Researchers like Dr. Maggie Bruck, professor of psychiatry at Johns Hopkins University, and Stephen Ceci, professor of psychology at Cornell University, say that false memories are easy to implant in children’s minds and that suggestive, repetitive questioning can induce them to say things about abuse that simply are not true. In 2000, Bruck and Ceci co-wrote what some in their field consider the seminal text on the subject: Jeopardy in the Courtroom: A Scientific Analysis of Children’s Testimony.

One example of how to induce false memories in children involves the use of anatomical dolls and puppet shows. "Investigators can misuse any props in a suggestive way," says Bruck in a telephone interview. "The misuse of props provokes more opportunities for false accusations. Research has shown that it leads to errors — kids play with the dolls and it may not be anything sexual at all, but investigators still include them in their reports."

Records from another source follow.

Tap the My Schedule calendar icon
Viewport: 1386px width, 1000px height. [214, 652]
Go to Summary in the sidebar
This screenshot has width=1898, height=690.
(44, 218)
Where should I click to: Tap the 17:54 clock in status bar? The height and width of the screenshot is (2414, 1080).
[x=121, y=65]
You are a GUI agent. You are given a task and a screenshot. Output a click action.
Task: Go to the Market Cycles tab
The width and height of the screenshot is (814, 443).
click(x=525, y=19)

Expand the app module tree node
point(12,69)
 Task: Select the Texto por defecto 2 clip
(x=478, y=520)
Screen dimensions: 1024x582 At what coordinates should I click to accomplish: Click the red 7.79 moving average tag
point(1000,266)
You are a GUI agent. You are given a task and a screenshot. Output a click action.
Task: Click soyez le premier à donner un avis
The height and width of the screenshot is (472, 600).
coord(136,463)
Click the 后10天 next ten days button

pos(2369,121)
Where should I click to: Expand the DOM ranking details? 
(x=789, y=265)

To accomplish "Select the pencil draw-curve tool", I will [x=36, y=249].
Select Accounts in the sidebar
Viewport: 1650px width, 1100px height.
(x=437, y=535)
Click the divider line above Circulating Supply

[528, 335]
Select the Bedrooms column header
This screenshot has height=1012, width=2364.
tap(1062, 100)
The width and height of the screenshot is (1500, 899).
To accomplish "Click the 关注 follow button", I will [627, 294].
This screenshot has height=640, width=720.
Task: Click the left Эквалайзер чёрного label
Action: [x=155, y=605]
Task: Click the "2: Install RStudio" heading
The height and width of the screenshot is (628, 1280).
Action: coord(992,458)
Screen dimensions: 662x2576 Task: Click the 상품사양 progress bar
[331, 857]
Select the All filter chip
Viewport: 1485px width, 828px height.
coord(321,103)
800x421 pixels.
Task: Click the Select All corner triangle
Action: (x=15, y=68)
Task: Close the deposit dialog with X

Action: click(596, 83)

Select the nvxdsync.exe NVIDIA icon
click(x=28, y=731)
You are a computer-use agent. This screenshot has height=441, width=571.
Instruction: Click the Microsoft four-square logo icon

To be sure, it would be nearly impossible to judge the techniques used 20 years ago by the investigators in the Baran case. Unedited tapes and transcripts of the original interview sessions no longer exist. But in a recent interview, Detective Collias, now retired, acknowledged that their approach toward the children in Baran’s case may have been flawed.

"We didn’t have the set-up" to properly interview the children, he says. "We did the best we could with what we had at the time."

As compelling as the jury found the children’s testimony, scant physical evidence was ever presented to support the charges of sexual abuse. Doctors examined all six children, but only two, Jane Reed and Tom Hill, showed any physical signs of harm.

Dr. Jean Sheeley, a Pittsfield pediatrician now at the Bay State Medical Center, in Springfield, examined both children. She testified that she found microscopic tears in Jane’s hymen, and gonorrhea in Tom’s throat. Such evidence was viewed as extremely significant at the time. In the 1980s, the field of child-sexual-abuse research was quite new, and doctors thought any genital damage in children was a sure sign of abuse.

"Twenty years ago, there were no sexual-abuse experts," says Dr. Angela Rosas. "It was all handled by pediatricians." The director of the Child Abuse Program at Sutter Medical Center, in Sacramento, California, Rosas specializes in abused and neglected children. The techniques Sheeley used to measure Jane’s hymenal tears are now considered "sort of useless," Rosas says, after Sheeley’s examination methods are described to her. "That practice has fallen by the wayside."

Jane’s genital injuries were relatively small, says Rosas, so a doctor would have to look at the surrounding tissue, like the vagina and labia, to diagnose abuse correctly. Sheeley never testified to any damage to those tissues, which can heal within a matter of days. All in all, based on Sheeley’s testimony, Rosas says, "you can’t draw any conclusions" about whether abuse occurred.

By contrast, Tom’s gonorrhea was an unmistakable sign of sexual abuse. Prosecutor Ford suggested that Baran was more likely to get gonorrhea because of his "lifestyle." But while the evidence verified that Tom was sexually abused, it did not necessarily point to Baran. Baran told authorities that he had contracted a sexually transmitted disease in his early teens, but that it had been treated and cured. He tested negative for gonorrhea at Berkshire Medical Center on the day of his second arrest.